Text shown —
----------------------------------------
Seeking Moral Clarity in a Time of Epistemic Confusion

Really, is there value in reserving judgment in critical times—like ours? The very fact we speak of crises signals the urgency of making up our minds. Over the course of three previous posts, I have described, analyzed, and praised as a virtue the capability of “Still Deciding.” But I make myself impatient. What more am I waiting for—while the meaning of our common life is at stake now?

Mural depicting Hannah Arendt near her birthplace in Hanover (Wikimedia Commons).

Overcoming both the vice of mere indecision and that of sheer dogmatism, still deciding, I have claimed, is essential to informed and worthwhile decision-making. Someone skilled in still deciding cultivates a sort of dynamic personal equilibrium, a still center amid competing, clamoring demands. Winning access to that still center warrants confidence—confidence that one is free from domination by external and internal forces that would govern one’s lives, and free for critical and creative participation in the goods of life. Like other virtues, still deciding leads in the end, I have claimed, to wisdom—the achievement of a noble simplicity that does not sacrifice complexity, but rather brings it to a rich and just harmony. Following Plato, I have praised the person who attains such simplicity as a truly good and beautiful soul, someone who wants and wills for themselves and others just the good things that are best for them.
----------------------------------------
Given data —
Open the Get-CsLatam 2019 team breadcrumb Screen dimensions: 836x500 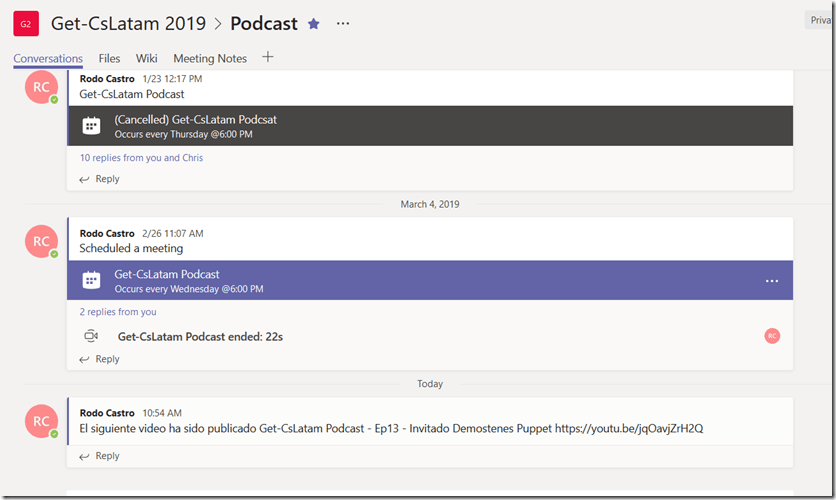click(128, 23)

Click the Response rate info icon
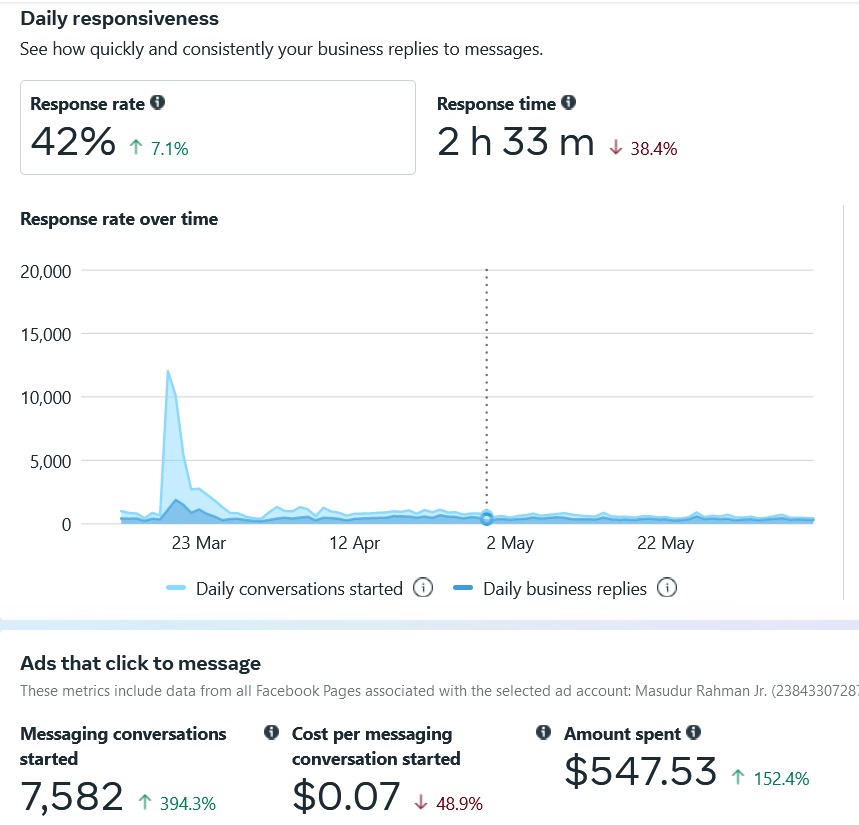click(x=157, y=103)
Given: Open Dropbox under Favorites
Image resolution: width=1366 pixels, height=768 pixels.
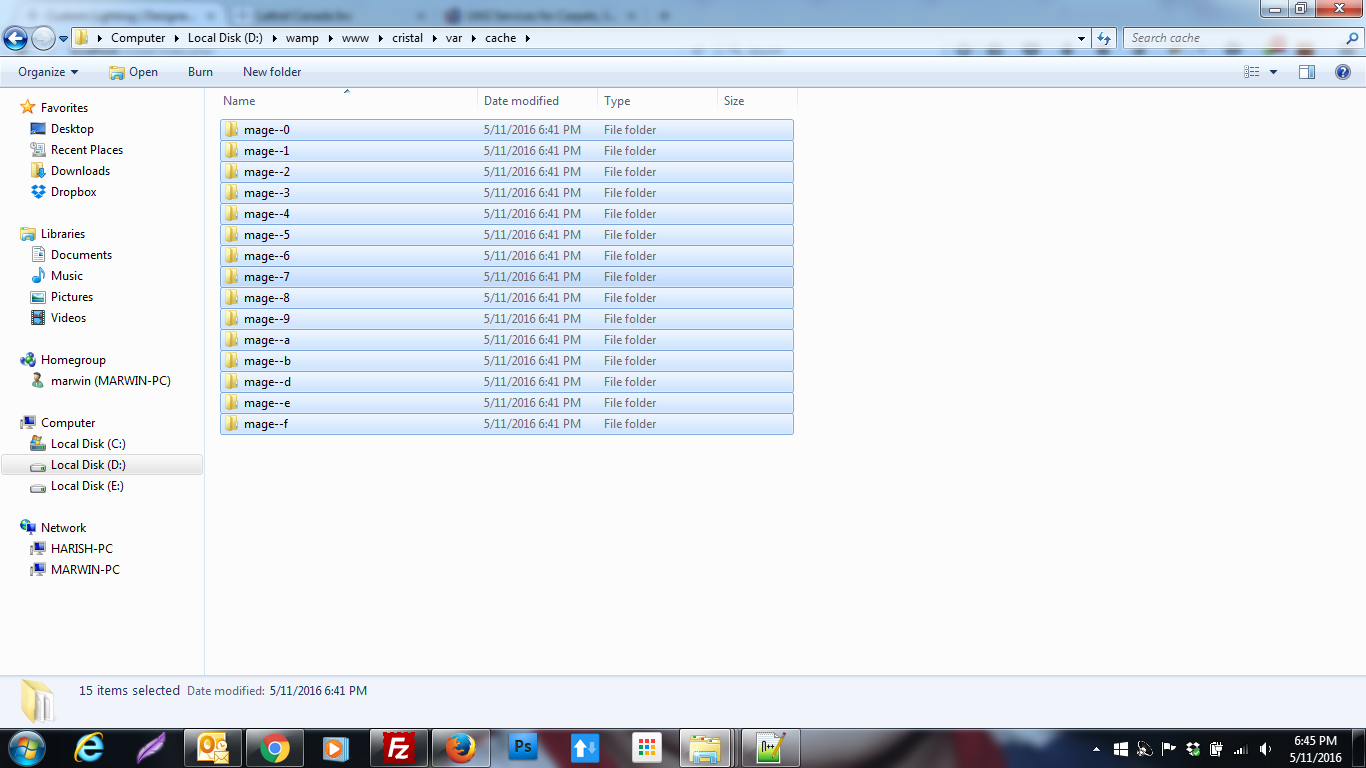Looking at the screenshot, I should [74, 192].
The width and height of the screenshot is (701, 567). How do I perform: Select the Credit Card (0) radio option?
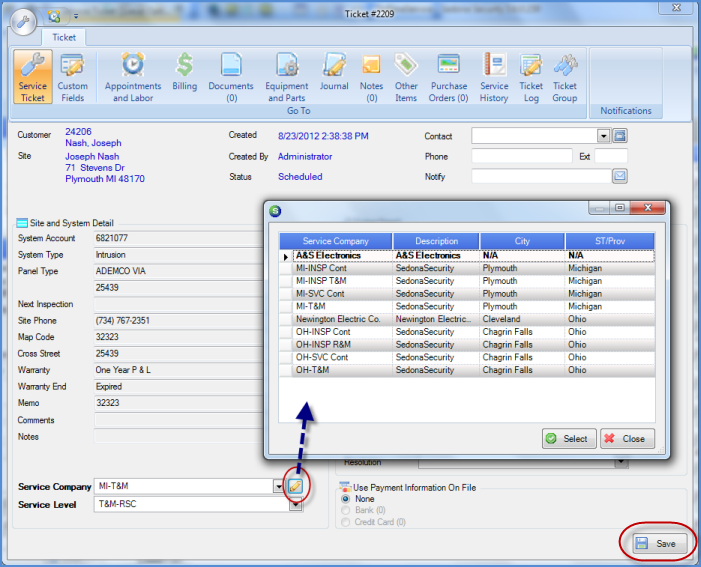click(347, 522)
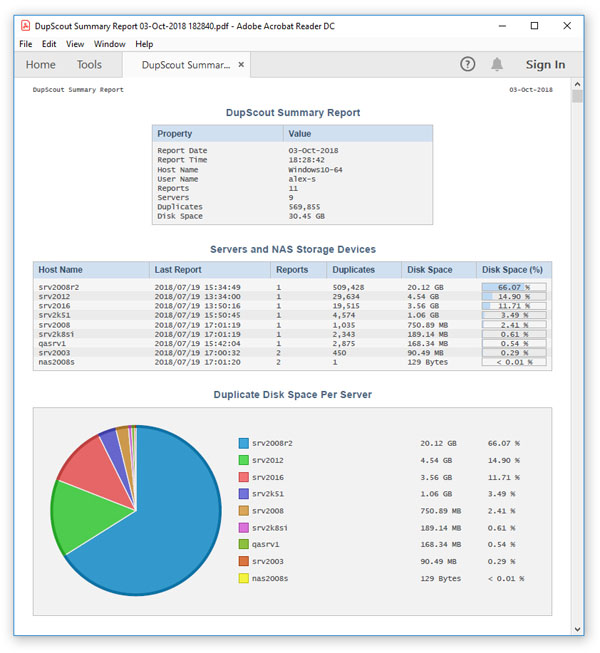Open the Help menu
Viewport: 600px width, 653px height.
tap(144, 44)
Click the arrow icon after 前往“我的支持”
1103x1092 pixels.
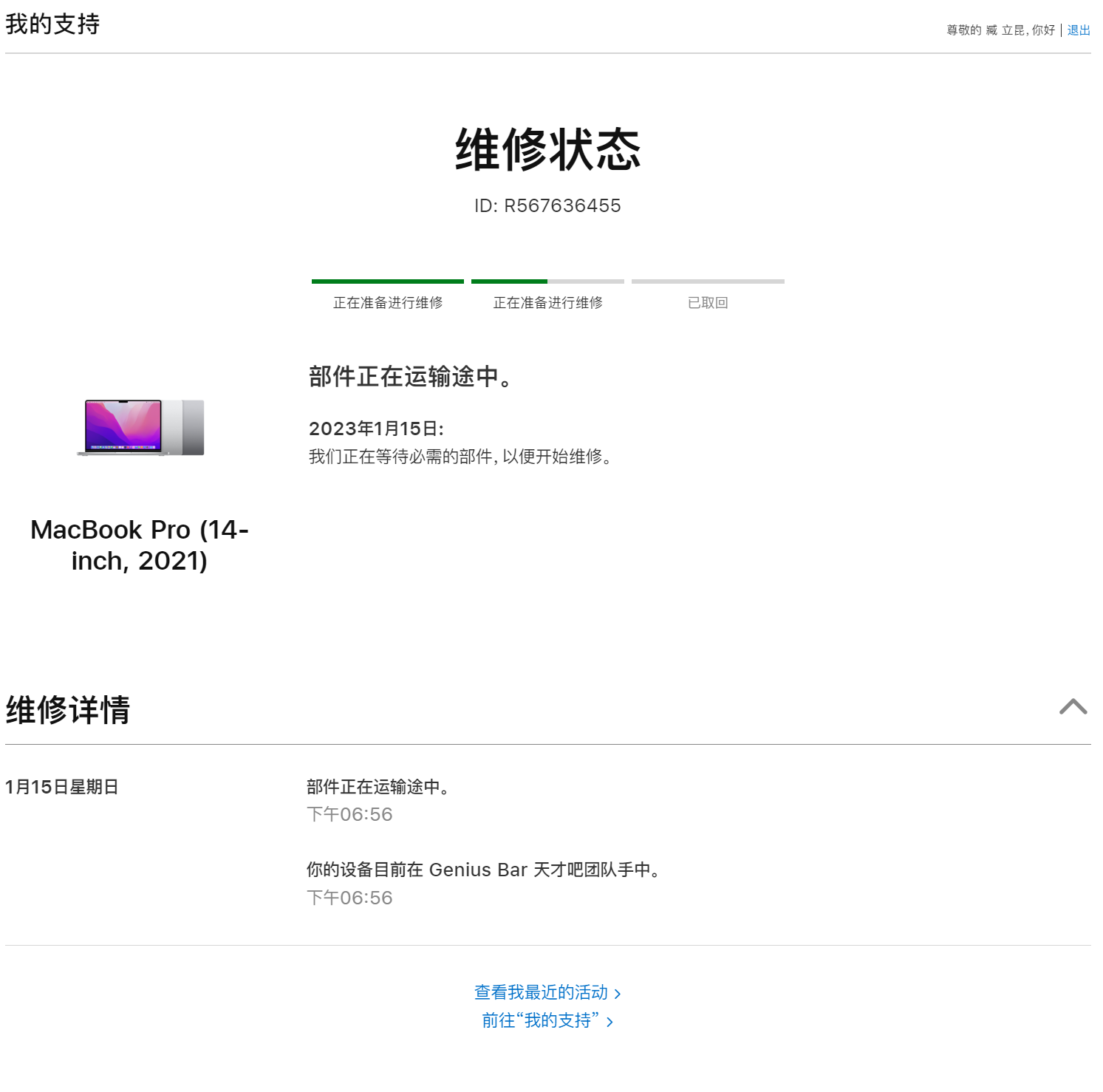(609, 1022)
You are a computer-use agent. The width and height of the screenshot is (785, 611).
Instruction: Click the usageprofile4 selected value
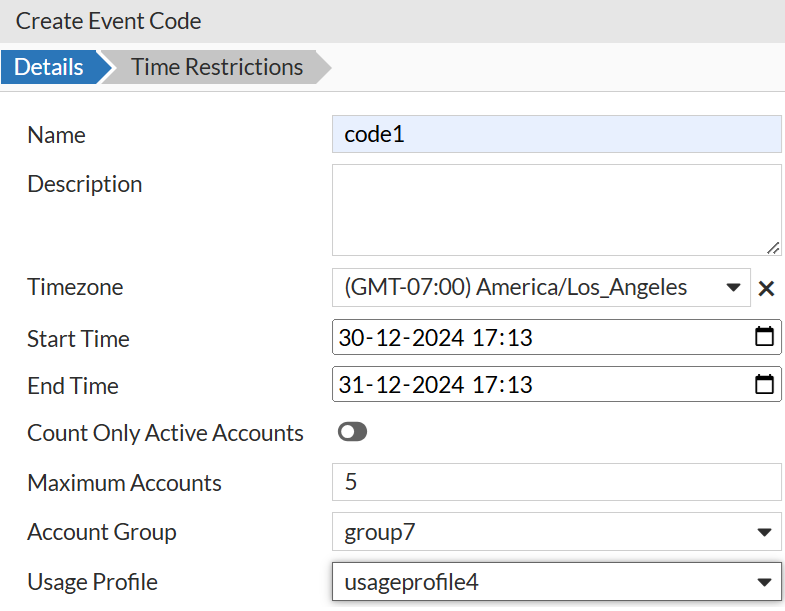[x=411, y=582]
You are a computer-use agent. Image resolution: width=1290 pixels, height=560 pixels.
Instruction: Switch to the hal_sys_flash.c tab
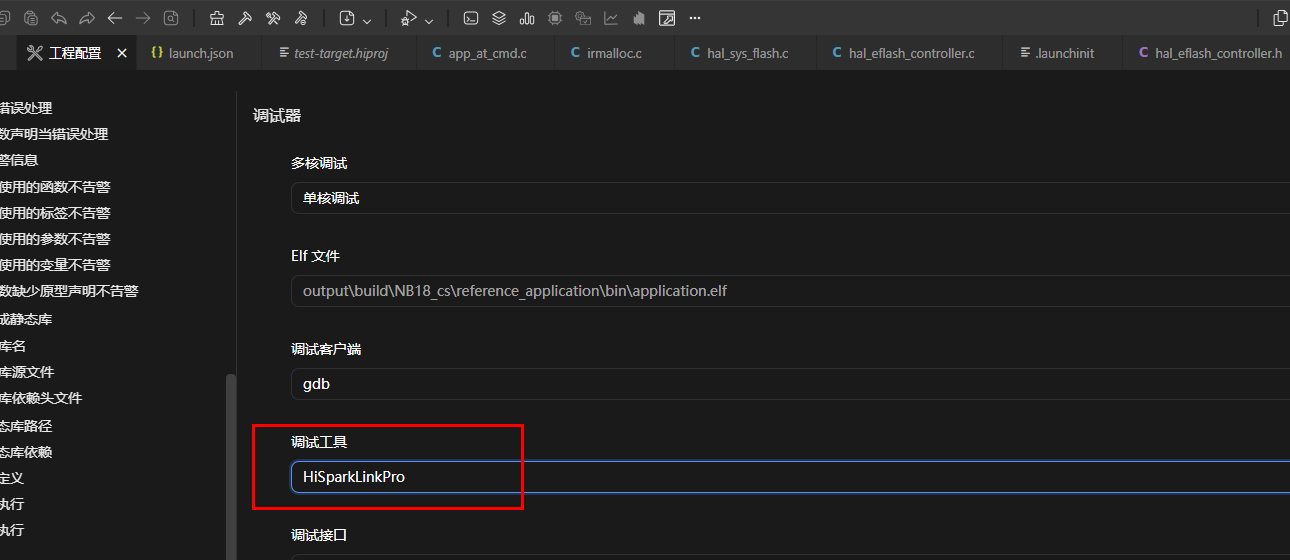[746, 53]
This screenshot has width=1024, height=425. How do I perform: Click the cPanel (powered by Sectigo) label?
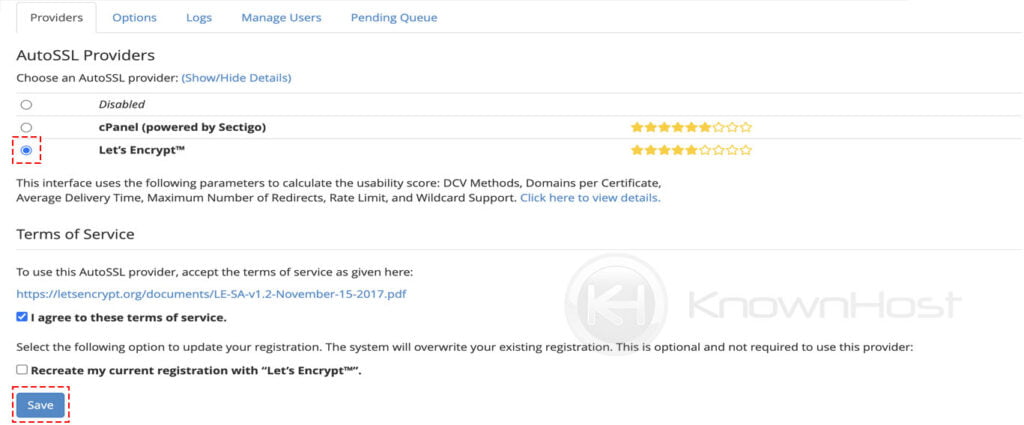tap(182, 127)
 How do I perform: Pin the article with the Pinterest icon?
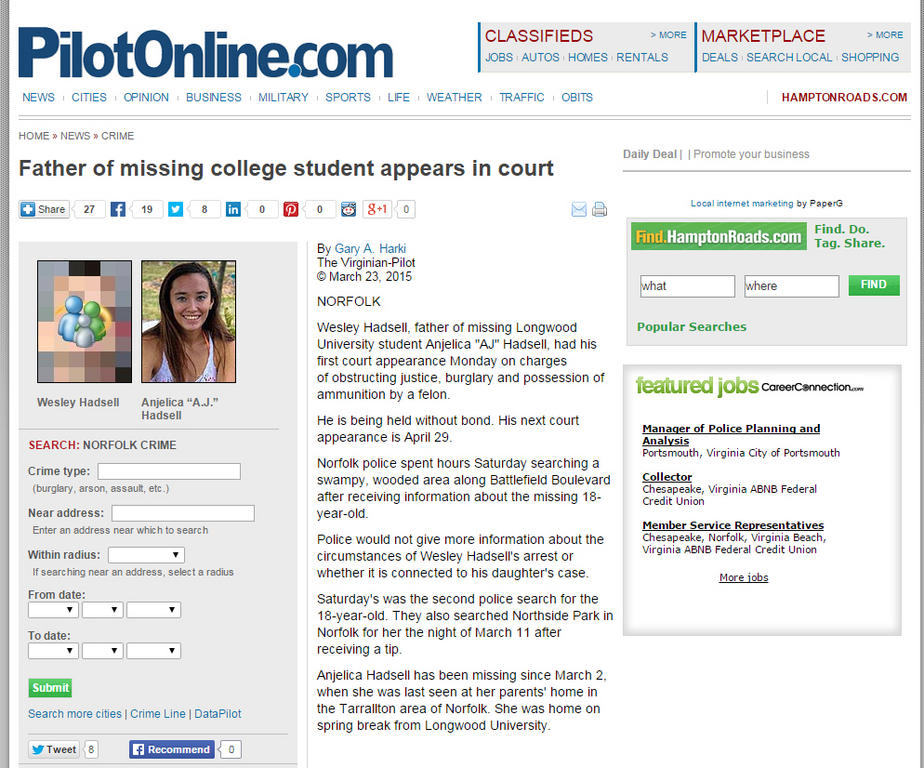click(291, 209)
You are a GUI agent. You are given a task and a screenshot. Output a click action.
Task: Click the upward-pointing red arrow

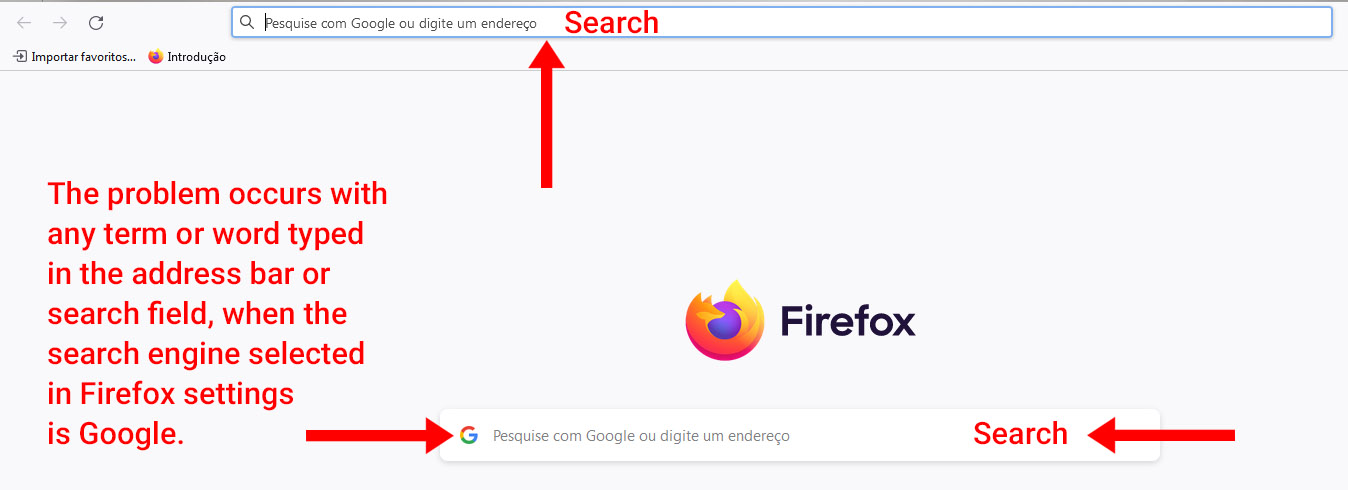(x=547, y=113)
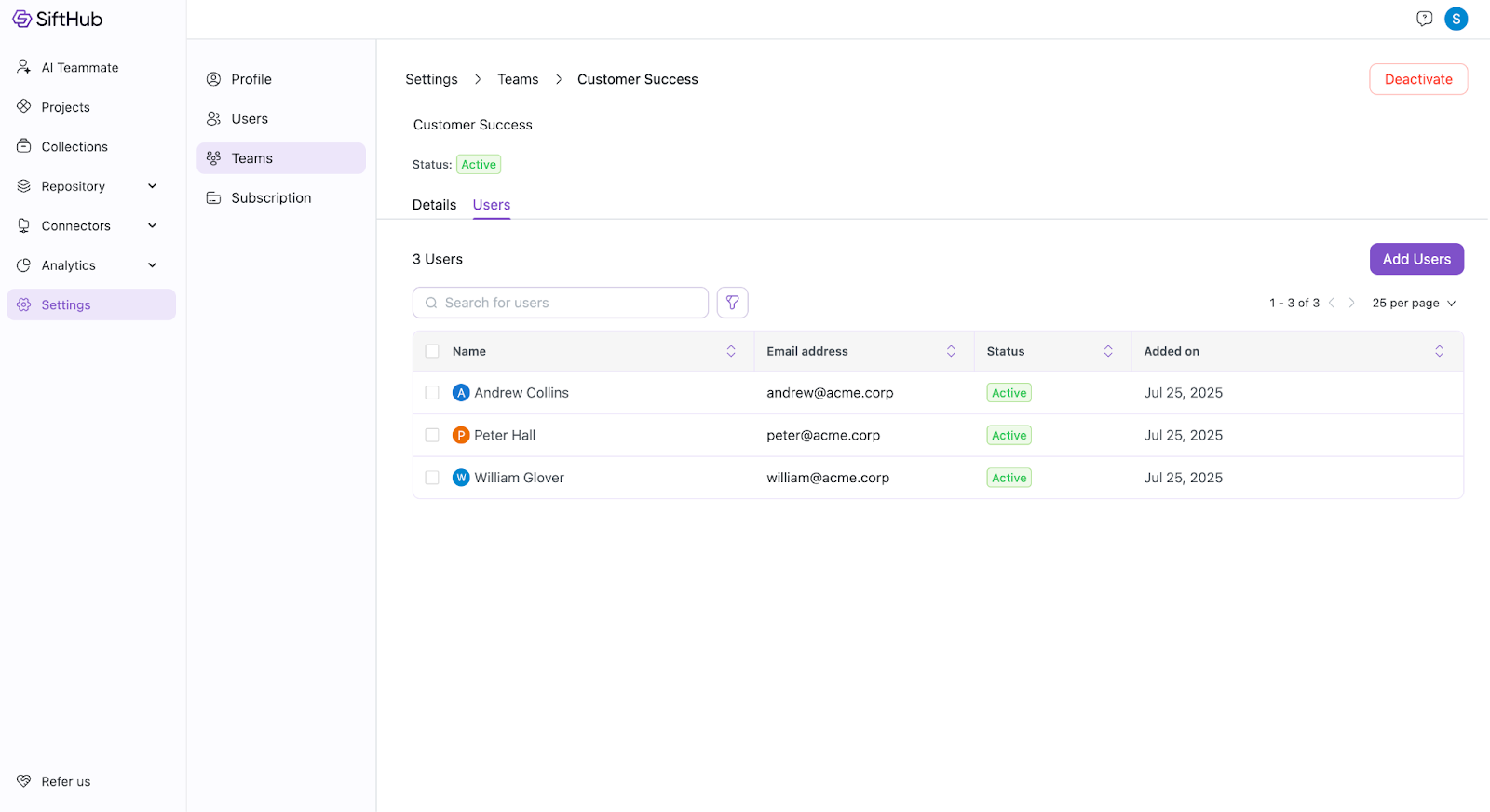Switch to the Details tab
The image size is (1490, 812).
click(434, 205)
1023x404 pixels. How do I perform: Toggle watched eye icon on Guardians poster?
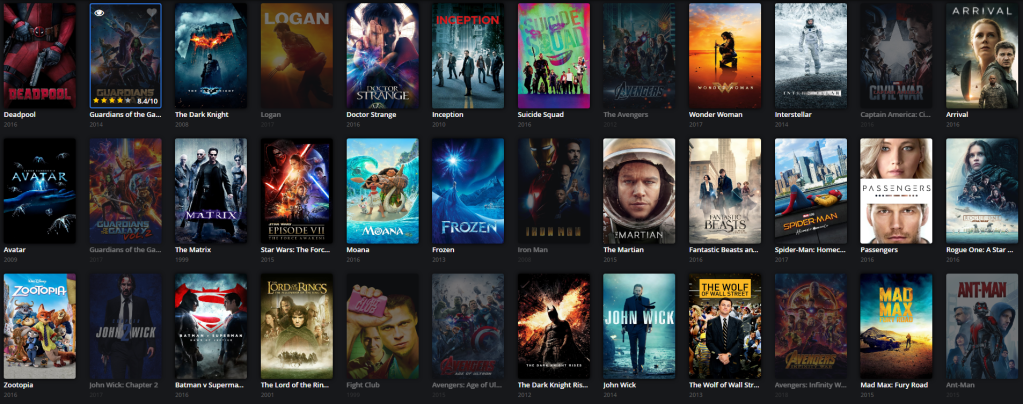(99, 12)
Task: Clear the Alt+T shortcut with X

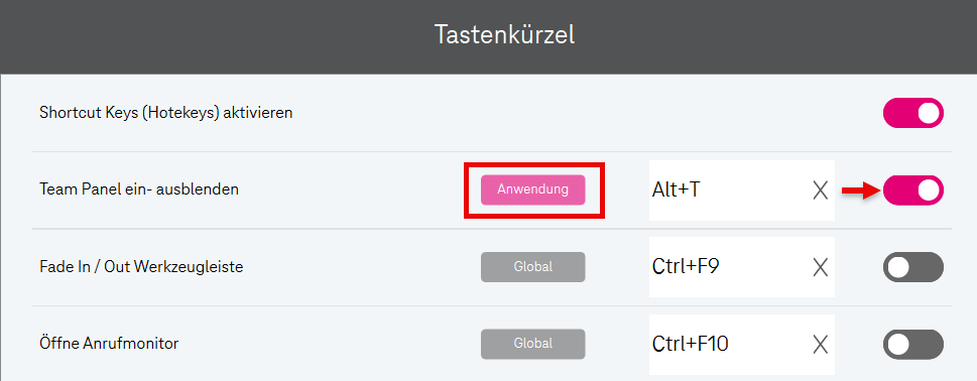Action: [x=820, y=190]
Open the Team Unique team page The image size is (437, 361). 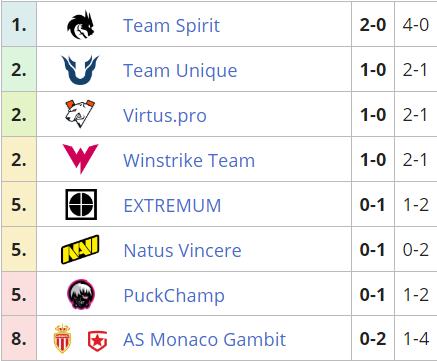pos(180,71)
----------------------------------------
Exercise directions — Decide whether each statement agrees with the essay on moral clarity, answering yes or no and quoting the words from the essay that settle it: (a) the author has already written three posts on still deciding; (b) still deciding is said to lead to wisdom; (c) the noble simplicity described gives up complexity. The entries play no part in this work.

Task output —
(a) Yes: "Over the course of three previous posts, I have described, analyzed, and praised as a virtue the capability of"
(b) Yes: "Like other virtues, still deciding leads in the end, I have claimed, to wisdom"
(c) No: "the achievement of a noble simplicity that does not sacrifice complexity"